Over-exploitation of natural resources has led to the destruction of valuable genetic diversity, endangering the survival of many species. In recent years, there has been an increased interest in conservation of biodiversity. A large number of programmes have been initiated, both nationally and internationally, with the objective of conservation of genetic resources. Laws have also been enacted to protect endangered species from over-exploitation.
The extent of existing genetic diversity within a gene pool is one of the major factors determining its existence, especially under changing environments. A genetically diverse population will have a higher probability of survival under extreme climatic and biological pressure as compared to a population with a narrow genetic base. Information on the level of genetic diversity is especially crucial for effective planning for ex situ germplasm conservation and management strategies. This information is also helpful to breeders who intend to use these genetic resources for genetic improvement.
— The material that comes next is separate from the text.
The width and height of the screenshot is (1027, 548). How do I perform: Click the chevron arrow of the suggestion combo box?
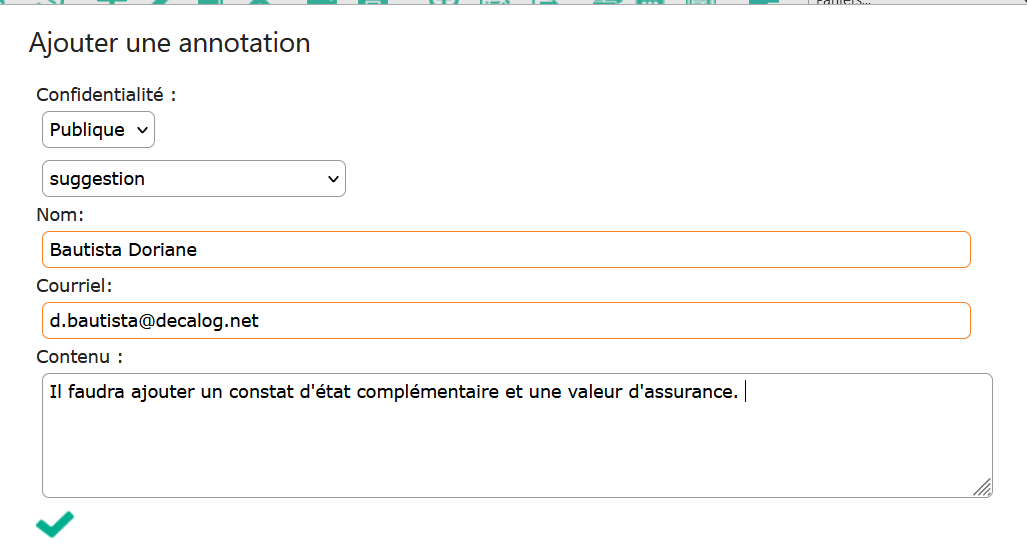(x=333, y=179)
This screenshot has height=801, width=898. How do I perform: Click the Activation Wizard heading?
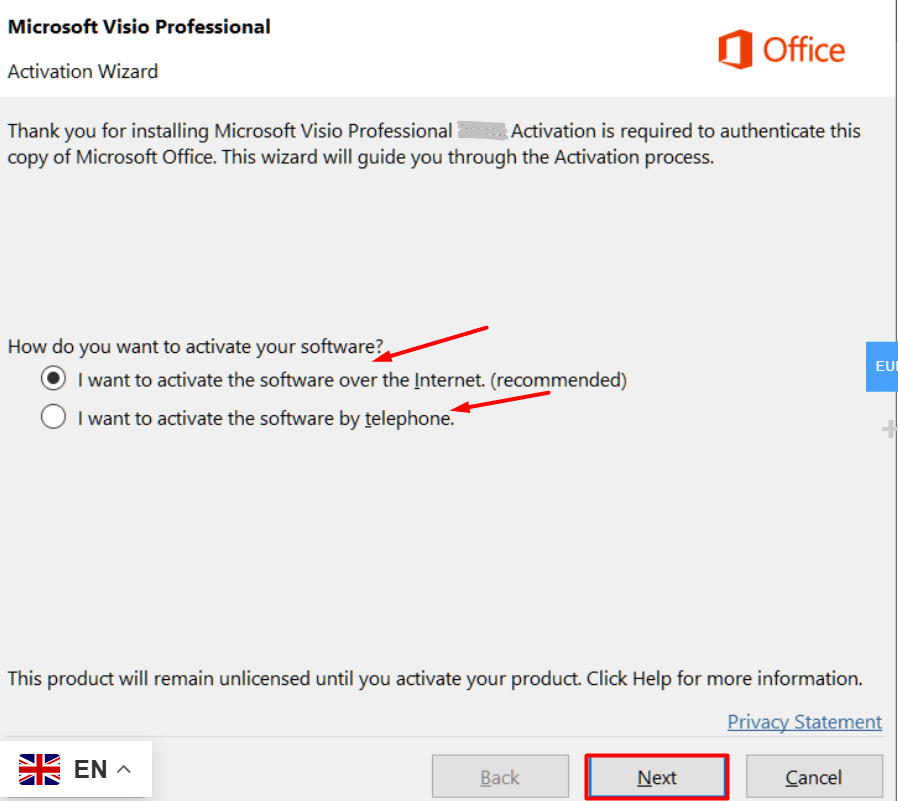click(82, 71)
Molecular tools help to identify potential parents which can be bred for particular traits.
Information on genetic diversity has been conventionally generated through morphological and biochemical markers. However, these methods are highly influenced by the environment and developmental stage. Recent advances in molecular biology have led to development of a series of DNA-based techniques for estimation of genetic diversity. As these techniques utilise the variations present in the DNA, they are at the genetic level not influenced by external factors. These markers have been widely used to access genetic diversity in nature for a vast variety of species, leading to identification of areas for ex situ conservation of a large number of plant species.
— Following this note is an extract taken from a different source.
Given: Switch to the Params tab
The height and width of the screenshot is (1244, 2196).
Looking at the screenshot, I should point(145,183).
TERI has extensive expertise in the field of molecular markers and has been part of several national networks funded by the Department of Biotechnology (DBT), Government of India. It has worked with DNA markers on bamboo, tea, Jatropha, sea buckthorn, and Brassica, and has also functioned as a national facility for quality testing of tissue-cultured plants funded by the DBT. Under these projects, hundreds of accessions of different species collected by TERI and different network partners from all over India were analysed using DNA fingerprinting techniques such as amplified fragment length polymorphisms (AFLP) and microsatellites with the following objectives:
- Analysis of genetic diversity within collected accessions of different plant species
- Identification of core accessions for ex situ conservation and utilisation
TERI has carried out AFLP fingerprinting of over 2,000 accessions of tea, 400 accessions of bamboo, 250 accessions of teak, 1,000 accessions of Jatropha, 250 accessions of Pongamia, and 500 accessions of seabuckthorn for assessing genetic diversity and population structure. In tea, a core collection of 57 accessions harbouring 90 per cent of total diversity was identified. In Jatropha, the analysis indicated a very narrow genetic base in Indian accessions which pointed to the need for inter-specific hybridisation and acquisition from other geographical regions. These activities have led to development of new tools and information on available genetic diversity within collected accessions of various plant species.
The information on genetic diversity of different plant species will be useful for devising suitable conservation strategies. Further, breeders can use this information to identify suitable accessions and strategies for genetic improvement. Recently, genotyping-by-sequencing (GBS), a next-generation sequencing (NGS) technology that can simplify complex genomes, has been used as a high-throughput and cost-effective molecular tool for routine breeding and screening in many crop species.